Somos o corpo de Cristo.

Por que seria estranho doar e receber órgãos se, como nos ensina o Apóstolo Paulo, somos membros uns dos outros, constituindo o único Corpo cuja cabeça é o próprio Cristo? (cf. 12, 12-27). O mundo criado, segundo o propósito divino, já foi estruturado para realizar-se como um complexo "organismo" solidário do qual todos os seres são partes integrantes, irrigadas por um misterioso dinamismo de unidade da pluralidade (cf. Cl 1, 15-19) e impulsionadas num processo que as dirige à consumação dessa mesma unidade, conforme nos ensina a Carta aos Romanos cap. 8, 18-25.

Sinal da Ressurreição.

Finalmente, Ressurreição não é a simples sobrevivência eterna de um "eu" individual, mas a consumação da perfeita unidade e comunhão, e não só dos seres humanos, mas de todo o conjunto do universo, de acordo com a doutrina paulina. Revelar-se-á em nós claramente o que agora ainda é latente: que participamos do próprio dinamismo íntimo de Deus, conforme nos ensina a primeira Carta de Apóstolo João (cf.1Jo 3, 1-2). Ora, o mistério de Deus Triuno consiste nisto: a pluralidade em perfeita e consumada unidade. Doar órgãos, passar a viver como parte do corpo de outrem, não seria um pequeno sinal desse dinamismo profundo que nos habita?

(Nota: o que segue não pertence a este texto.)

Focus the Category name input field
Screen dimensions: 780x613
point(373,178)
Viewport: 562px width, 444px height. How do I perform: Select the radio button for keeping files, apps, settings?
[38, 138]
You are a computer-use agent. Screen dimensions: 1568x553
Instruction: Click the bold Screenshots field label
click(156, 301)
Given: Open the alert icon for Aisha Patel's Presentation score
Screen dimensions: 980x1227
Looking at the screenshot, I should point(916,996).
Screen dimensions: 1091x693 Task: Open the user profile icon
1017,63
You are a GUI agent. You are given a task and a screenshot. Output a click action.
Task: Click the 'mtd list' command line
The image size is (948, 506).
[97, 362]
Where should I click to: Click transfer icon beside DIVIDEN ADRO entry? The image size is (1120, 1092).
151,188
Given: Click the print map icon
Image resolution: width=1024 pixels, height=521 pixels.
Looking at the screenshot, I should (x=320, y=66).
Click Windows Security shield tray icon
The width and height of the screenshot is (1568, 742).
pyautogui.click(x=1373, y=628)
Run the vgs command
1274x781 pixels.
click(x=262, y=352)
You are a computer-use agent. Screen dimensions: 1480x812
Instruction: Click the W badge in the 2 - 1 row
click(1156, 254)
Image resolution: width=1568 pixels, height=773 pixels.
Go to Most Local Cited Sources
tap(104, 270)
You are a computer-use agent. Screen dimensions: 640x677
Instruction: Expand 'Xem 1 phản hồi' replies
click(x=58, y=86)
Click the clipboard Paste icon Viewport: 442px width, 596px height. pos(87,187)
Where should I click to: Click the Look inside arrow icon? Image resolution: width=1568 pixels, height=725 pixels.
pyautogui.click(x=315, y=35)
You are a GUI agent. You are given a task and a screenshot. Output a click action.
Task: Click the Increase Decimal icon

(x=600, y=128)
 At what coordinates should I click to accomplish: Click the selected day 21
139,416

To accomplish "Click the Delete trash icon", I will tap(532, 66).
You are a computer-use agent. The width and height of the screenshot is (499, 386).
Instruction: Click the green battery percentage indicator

Critérios de ética médica.

Portanto, do lado de quem doa, ofertar órgãos para transplante é um dos gestos de mais alta expressão ética, pois é gesto de amor e de afirmação do valor da vida. Mas não basta doar, faz parte de nosso dever de cidadania zelar para que critérios de ética médica sejam preservados: qualquer órgão só pode ser retirado de alguém se o próprio doador o consentir, ou, em caso de morte, se parentes ou pessoas responsáveis derem claro consentimento; a doação tem de ser gratuita, a própria palavra o diz, não podendo ser degradada a transação comercial, pois, além de não se tratar de mercadoria, isso poderia ter terríveis conseqüências, como se pode verificar no comércio clandestino de órgãos, alimentado inclusive pelo assassinato deliberado até de crianças; a escolha das pessoas receptoras tem de obedecer a critérios objetivos, sendo prioritários a necessidade, o grave risco de vida e a posição na "lista de espera", do contrário, se cairia facilmente na malha de sistema de privilégios, inclusive financeiro; para a retirada de órgãos é preciso que seja confirmada a morte da pessoa doadora, de acordo com os parâmetros estabelecidos pela ciência médica - atualmente, a morte encefálica.